• **Work to complete**
The response should be an exact repetition of all the entries.

• **Available records**
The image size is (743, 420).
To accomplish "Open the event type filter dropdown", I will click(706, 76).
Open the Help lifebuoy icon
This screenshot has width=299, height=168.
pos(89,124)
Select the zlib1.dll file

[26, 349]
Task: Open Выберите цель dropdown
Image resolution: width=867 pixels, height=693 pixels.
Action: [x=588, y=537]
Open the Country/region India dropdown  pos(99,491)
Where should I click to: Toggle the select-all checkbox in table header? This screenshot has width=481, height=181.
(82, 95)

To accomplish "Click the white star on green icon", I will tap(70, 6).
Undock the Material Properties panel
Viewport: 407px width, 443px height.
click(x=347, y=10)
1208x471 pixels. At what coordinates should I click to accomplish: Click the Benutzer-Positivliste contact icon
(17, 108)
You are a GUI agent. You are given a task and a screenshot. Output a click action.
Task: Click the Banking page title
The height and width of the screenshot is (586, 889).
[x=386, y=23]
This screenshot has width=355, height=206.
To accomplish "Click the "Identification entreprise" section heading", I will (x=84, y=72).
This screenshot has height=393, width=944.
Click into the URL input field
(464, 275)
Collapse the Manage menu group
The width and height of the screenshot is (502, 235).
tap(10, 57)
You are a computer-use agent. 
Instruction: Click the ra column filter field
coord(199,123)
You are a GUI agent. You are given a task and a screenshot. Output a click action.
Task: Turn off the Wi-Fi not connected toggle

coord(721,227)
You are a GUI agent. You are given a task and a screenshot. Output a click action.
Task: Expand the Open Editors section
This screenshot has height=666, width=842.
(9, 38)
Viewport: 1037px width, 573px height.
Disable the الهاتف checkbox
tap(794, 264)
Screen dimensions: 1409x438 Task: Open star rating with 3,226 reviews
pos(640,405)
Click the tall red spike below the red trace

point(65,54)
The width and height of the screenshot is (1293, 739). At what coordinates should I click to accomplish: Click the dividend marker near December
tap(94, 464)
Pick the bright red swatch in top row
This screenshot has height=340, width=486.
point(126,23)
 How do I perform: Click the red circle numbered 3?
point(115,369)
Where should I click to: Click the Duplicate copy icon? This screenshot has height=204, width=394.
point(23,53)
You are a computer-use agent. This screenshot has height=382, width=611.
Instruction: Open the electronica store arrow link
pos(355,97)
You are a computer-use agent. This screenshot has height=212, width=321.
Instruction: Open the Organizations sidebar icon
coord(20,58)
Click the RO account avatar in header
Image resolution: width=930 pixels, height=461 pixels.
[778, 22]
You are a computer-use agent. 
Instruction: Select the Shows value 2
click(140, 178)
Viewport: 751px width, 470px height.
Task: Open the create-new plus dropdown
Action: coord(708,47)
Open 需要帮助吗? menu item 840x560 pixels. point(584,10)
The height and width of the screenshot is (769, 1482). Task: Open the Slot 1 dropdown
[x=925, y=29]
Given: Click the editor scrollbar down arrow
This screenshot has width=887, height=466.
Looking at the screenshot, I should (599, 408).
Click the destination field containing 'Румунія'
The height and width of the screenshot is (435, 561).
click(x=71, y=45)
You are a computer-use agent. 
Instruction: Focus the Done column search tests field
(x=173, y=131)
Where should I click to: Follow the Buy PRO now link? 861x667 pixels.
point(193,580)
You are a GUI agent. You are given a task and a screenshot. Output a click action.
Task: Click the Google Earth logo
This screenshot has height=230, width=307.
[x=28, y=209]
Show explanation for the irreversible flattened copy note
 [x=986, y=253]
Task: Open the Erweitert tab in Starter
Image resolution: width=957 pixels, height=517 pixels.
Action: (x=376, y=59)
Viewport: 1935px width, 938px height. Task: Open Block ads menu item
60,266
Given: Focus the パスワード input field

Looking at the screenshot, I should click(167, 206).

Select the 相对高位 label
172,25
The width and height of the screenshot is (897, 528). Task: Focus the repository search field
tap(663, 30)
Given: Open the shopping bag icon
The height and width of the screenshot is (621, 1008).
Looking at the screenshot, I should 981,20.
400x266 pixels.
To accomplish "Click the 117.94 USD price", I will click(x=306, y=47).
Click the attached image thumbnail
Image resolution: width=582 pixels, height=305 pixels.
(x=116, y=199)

• **Response to the exercise**
The image size is (743, 420).
To accomplish "Open the event type filter dropdown", I will click(706, 76).
Open the Help lifebuoy icon
This screenshot has width=299, height=168.
pos(89,124)
Select the zlib1.dll file

[26, 349]
Task: Open Выберите цель dropdown
Image resolution: width=867 pixels, height=693 pixels.
Action: [x=588, y=537]
Open the Country/region India dropdown  pos(99,491)
Where should I click to: Toggle the select-all checkbox in table header? This screenshot has width=481, height=181.
(82, 95)

To accomplish "Click the white star on green icon", I will tap(70, 6).
Undock the Material Properties panel
Viewport: 407px width, 443px height.
click(x=347, y=10)
1208x471 pixels. At what coordinates should I click to accomplish: Click the Benutzer-Positivliste contact icon
(17, 108)
You are a GUI agent. You are given a task and a screenshot. Output a click action.
Task: Click the Banking page title
The height and width of the screenshot is (586, 889).
[x=386, y=23]
This screenshot has width=355, height=206.
To accomplish "Click the "Identification entreprise" section heading", I will (x=84, y=72).
This screenshot has height=393, width=944.
Click into the URL input field
(464, 275)
Collapse the Manage menu group
The width and height of the screenshot is (502, 235).
tap(10, 57)
You are a computer-use agent. 
Instruction: Click the ra column filter field
coord(199,123)
You are a GUI agent. You are given a task and a screenshot. Output a click action.
Task: Turn off the Wi-Fi not connected toggle

coord(721,227)
You are a GUI agent. You are given a task and a screenshot. Output a click action.
Task: Expand the Open Editors section
This screenshot has height=666, width=842.
(9, 38)
Viewport: 1037px width, 573px height.
Disable the الهاتف checkbox
tap(794, 264)
Screen dimensions: 1409x438 Task: Open star rating with 3,226 reviews
pos(640,405)
Click the tall red spike below the red trace

point(65,54)
The width and height of the screenshot is (1293, 739). At what coordinates should I click to accomplish: Click the dividend marker near December
tap(94, 464)
Pick the bright red swatch in top row
This screenshot has height=340, width=486.
point(126,23)
 How do I perform: Click the red circle numbered 3?
point(115,369)
Where should I click to: Click the Duplicate copy icon? This screenshot has height=204, width=394.
point(23,53)
You are a computer-use agent. This screenshot has height=382, width=611.
Instruction: Open the electronica store arrow link
pos(355,97)
You are a computer-use agent. This screenshot has height=212, width=321.
Instruction: Open the Organizations sidebar icon
coord(20,58)
Click the RO account avatar in header
Image resolution: width=930 pixels, height=461 pixels.
[778, 22]
You are a computer-use agent. 
Instruction: Select the Shows value 2
click(140, 178)
Viewport: 751px width, 470px height.
Task: Open the create-new plus dropdown
Action: coord(708,47)
Open 需要帮助吗? menu item 840x560 pixels. point(584,10)
The height and width of the screenshot is (769, 1482). Task: Open the Slot 1 dropdown
[x=925, y=29]
Given: Click the editor scrollbar down arrow
This screenshot has width=887, height=466.
Looking at the screenshot, I should (599, 408).
Click the destination field containing 'Румунія'
The height and width of the screenshot is (435, 561).
click(x=71, y=45)
You are a computer-use agent. 
Instruction: Focus the Done column search tests field
(x=173, y=131)
Where should I click to: Follow the Buy PRO now link? 861x667 pixels.
point(193,580)
You are a GUI agent. You are given a task and a screenshot. Output a click action.
Task: Click the Google Earth logo
This screenshot has height=230, width=307.
[x=28, y=209]
Show explanation for the irreversible flattened copy note
 [x=986, y=253]
Task: Open the Erweitert tab in Starter
Image resolution: width=957 pixels, height=517 pixels.
Action: (x=376, y=59)
Viewport: 1935px width, 938px height. Task: Open Block ads menu item
60,266
Given: Focus the パスワード input field

Looking at the screenshot, I should click(167, 206).

Select the 相对高位 label
172,25
The width and height of the screenshot is (897, 528). Task: Focus the repository search field
tap(663, 30)
Given: Open the shopping bag icon
The height and width of the screenshot is (621, 1008).
Looking at the screenshot, I should 981,20.
400x266 pixels.
To accomplish "Click the 117.94 USD price", I will click(x=306, y=47).
Click the attached image thumbnail
Image resolution: width=582 pixels, height=305 pixels.
(x=116, y=199)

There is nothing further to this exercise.